Uganda is Africa's second biggest coffee grower, after Ethiopia. The east African country exported around 2.7 million 60-kg bags in 2006/7. But almost all is exported raw.

"I tried to talk to Nestle to come and do their business here ... They said 'no, just bring me the beans.' I said no: I am not going to continue donating money to you," Museveni said.

Uganda's coffee industry is sceptical of processing domestically, arguing that processed coffee goes stale too quickly for this to be viable.

Museveni said Africa's own industrial revolution, along the lines of many fast-growing Asian countries, could be around the corner.

"If the Chinese and the Indians have grown so much, what will happen when the long-suffering Africans burst onto the stage? There are 900 million (Africans)," he said.

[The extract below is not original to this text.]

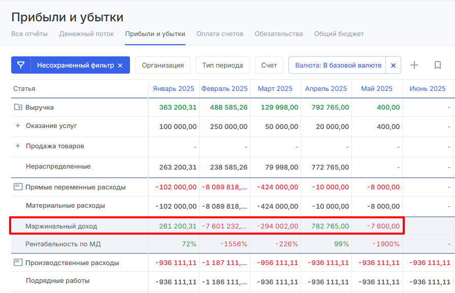Expand the Оказание услуг row
The width and height of the screenshot is (455, 293).
point(18,126)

Critics have doubted whether Uganda's hosting of CHOGM, which has already cost the impoverished country around $120 million, will pay sufficient dividends.

Museveni insists the foreign investment it will bring by putting Uganda on the map will pay off.

Commonwealth Business Council head Dr Mohan Kaul said investment in Malta, which hosted CHOGM two years ago, had tripled since the event.

But McKinnon admitted that trade between the Commonwealth -- a grouping of nations for the most part linked only because they were colonised then freed by Britain -- was becoming less significant than regional trade blocs.

Commonwealth countries export $170 billion to each other but $970 billion to non-Commonwealth countries, he said.

"Only 15 percent of trade is amongst ourselves," he said.